(Items from a dataset)

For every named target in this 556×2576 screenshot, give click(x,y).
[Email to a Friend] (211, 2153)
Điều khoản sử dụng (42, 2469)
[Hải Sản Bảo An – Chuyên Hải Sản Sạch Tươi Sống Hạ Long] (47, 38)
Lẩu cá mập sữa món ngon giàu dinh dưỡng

**EXERCISE**
Copy each line exactly, beginning at the one with "[Hải Sản Bảo" and stopping after the last line of the entries. Include nothing else.

**RESPONSE**
[Hải Sản Bảo An – Chuyên Hải Sản Sạch Tươi Sống Hạ Long] (47, 38)
Lẩu cá mập sữa món ngon giàu dinh dưỡng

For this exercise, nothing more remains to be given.